**Text block**.
- - - - -
After a review of these matters, Obama was given the opportunity to comment about some of the racist remarks by his pastor, and gave a speech held at the Constitution Center in Philadelphia, Pennsylvania.
He first began with trying to explain away the issue of slavery which was ended long, long ago, through the blood of many a Christian.
His initial message was comprised of his reasons for becoming President, as a black man, or semi-black man whose father is a Muslim Kenyan, and a White Atheist mother.
Mostly, he was drawn into what I would call, a story of 'victimhood' which in essence, and at it's height, is a plea to the people for a means to give totalitarian power to the black community through him.
Well known, and idolistic components of Obama's plea are characterized as hypocrisy of the highest order when considering the instrumental way in which he used his pastor as a known racist, and knowing full well that Rev. Wright had spoken sermons of hatred and giving a lifetime acheivment award to the likes of Lewis Farrakhan who has uttered some of the more notoriously penetrating hurtful remarks of racism, whom, by the way, is the acting head for the Islamic community in America, so that should be no surprise.
I think for Obama to remain in close conjunction with his pastor on these matters only shows that he's going to remain a part of the racist community, but will distance himself in a way that would try to excuse his pastor of the hate speech that he's given in his sermons, like when he said this at his speech in Philadelphia - "I can't disown him anymore than I can disown the black community, I can't disown him anymore than I can disown my own mother." See? He embraces his pastor's hateful remarks.
One can be drawn into his trap of words if they so choose, but showing indifference to Obama because he's willing to embrace such bigotry only proves that one is willing to nullify what America stands for and all that our ForeFathers fought and died for to give to the African-American community and white community alike, of every Nationality.
At this point, I think it's going to take a few more years of experience; plowing political ground, and most importantly; gaining a personal relationship with Jesus Christ before Barack Obama can be considered a man 'fit' for the title of POTUS.
- - - - -
**Dataset section**.
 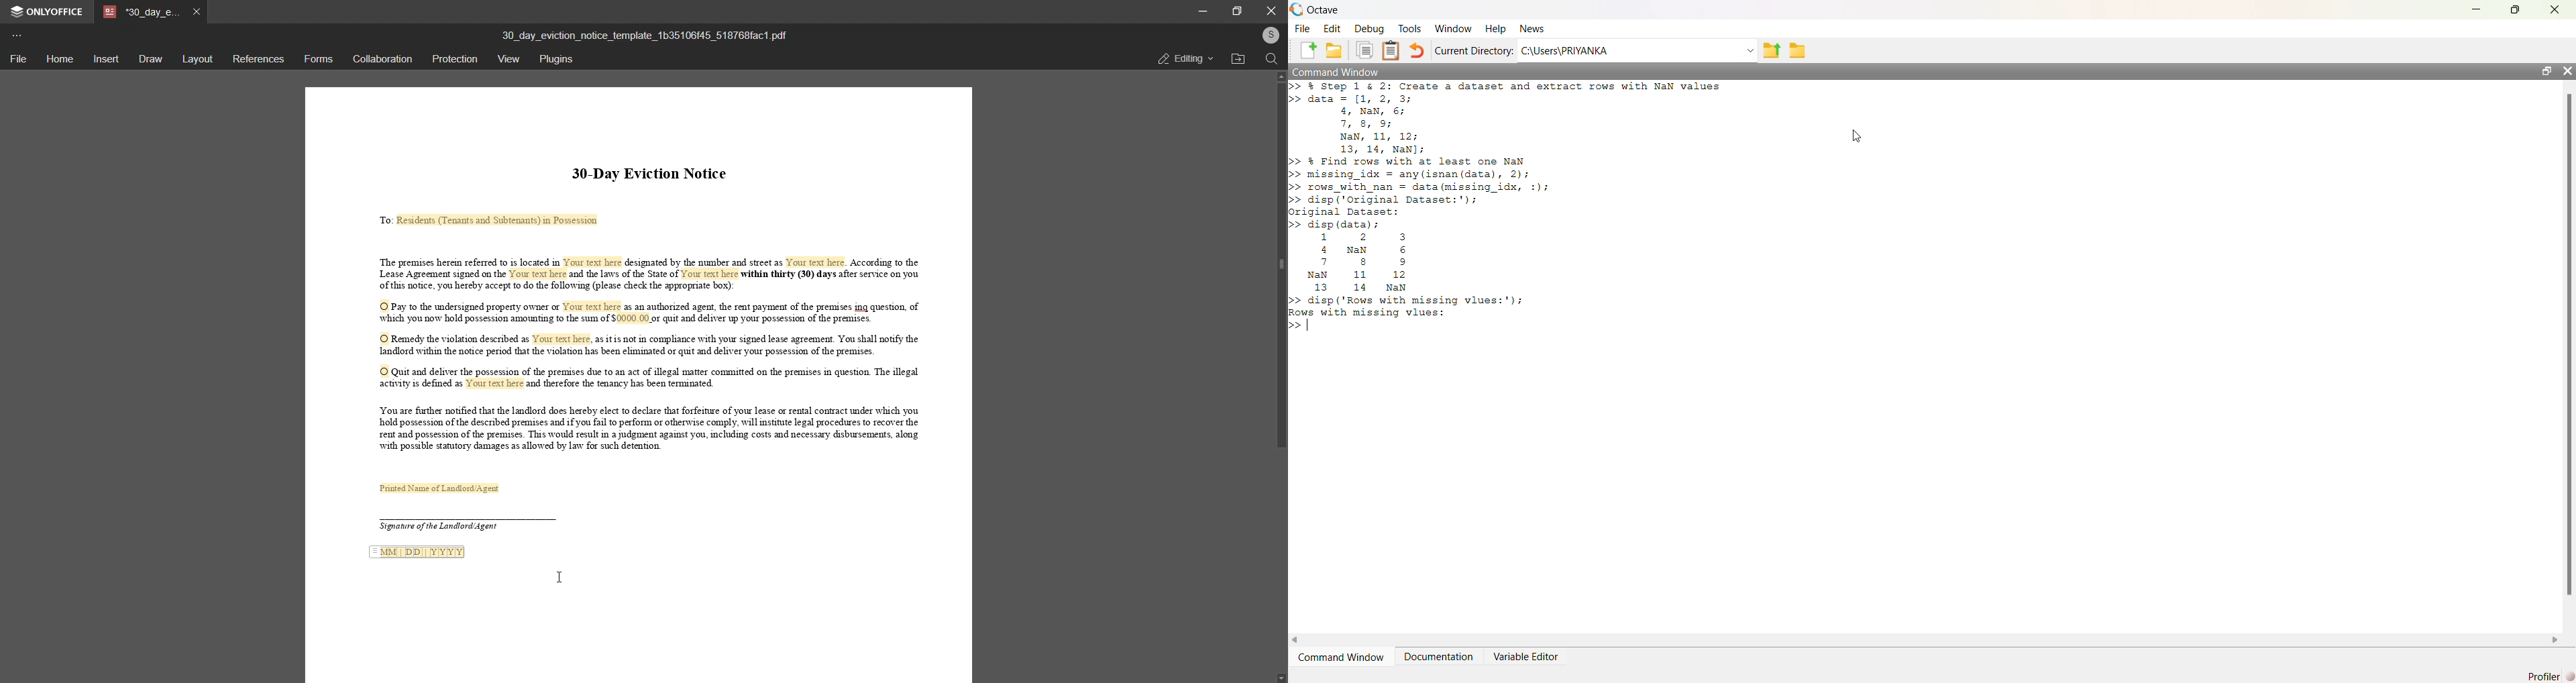 I want to click on editing, so click(x=1180, y=59).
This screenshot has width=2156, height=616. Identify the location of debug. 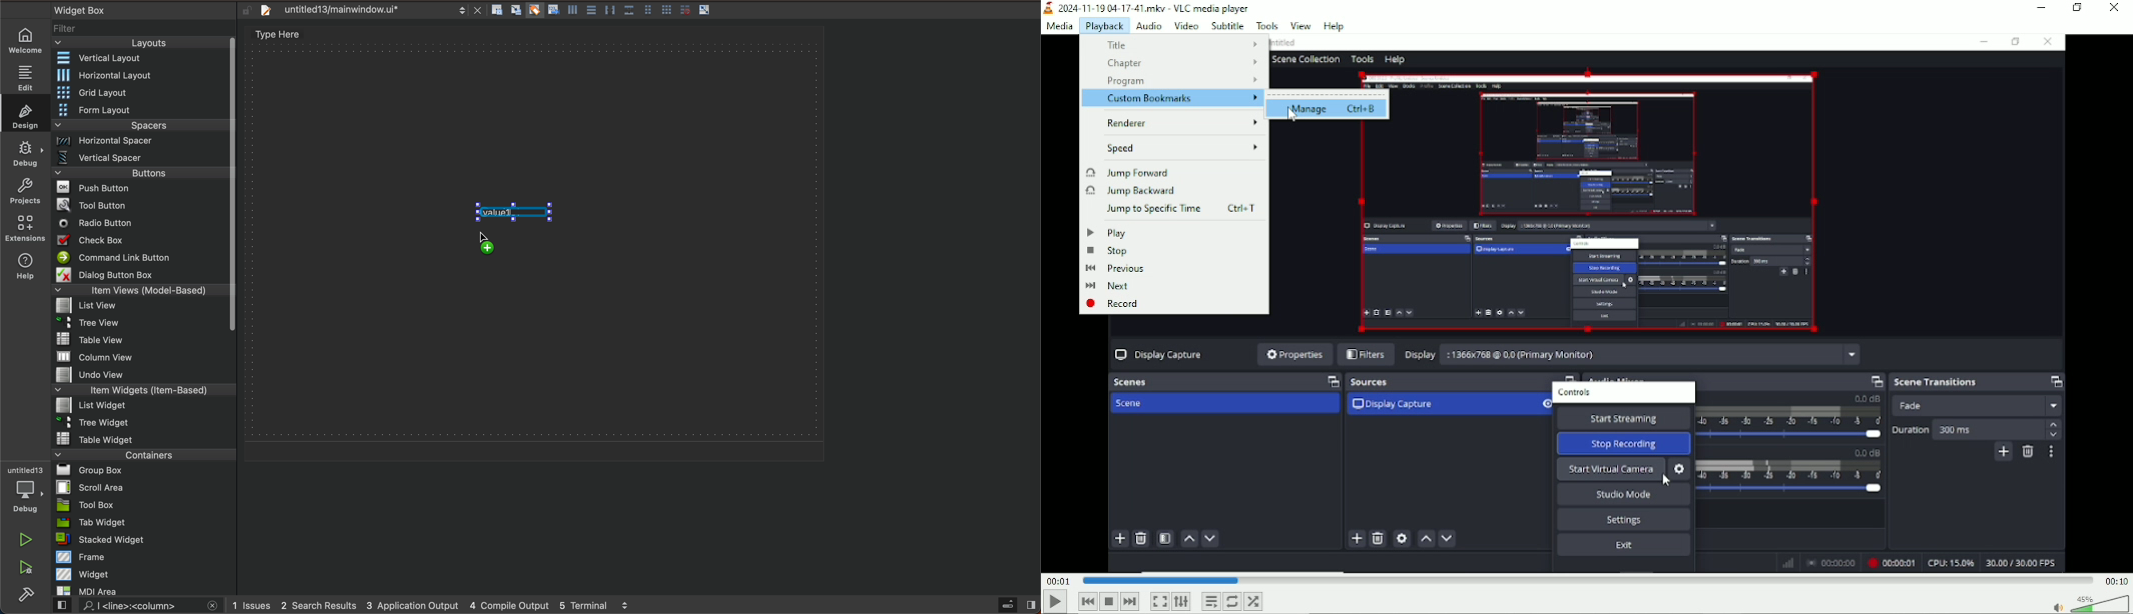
- - - - -
**Task statement**.
Repeat, word for word, the stretch of the commentary on Obama's Philadelphia speech that begins with the words "His initial message" and ends with "be no surprise.".

**Solution for this exercise**.
His initial message was comprised of his reasons for becoming President, as a black man, or semi-black man whose father is a Muslim Kenyan, and a White Atheist mother.
Mostly, he was drawn into what I would call, a story of 'victimhood' which in essence, and at it's height, is a plea to the people for a means to give totalitarian power to the black community through him.
Well known, and idolistic components of Obama's plea are characterized as hypocrisy of the highest order when considering the instrumental way in which he used his pastor as a known racist, and knowing full well that Rev. Wright had spoken sermons of hatred and giving a lifetime acheivment award to the likes of Lewis Farrakhan who has uttered some of the more notoriously penetrating hurtful remarks of racism, whom, by the way, is the acting head for the Islamic community in America, so that should be no surprise.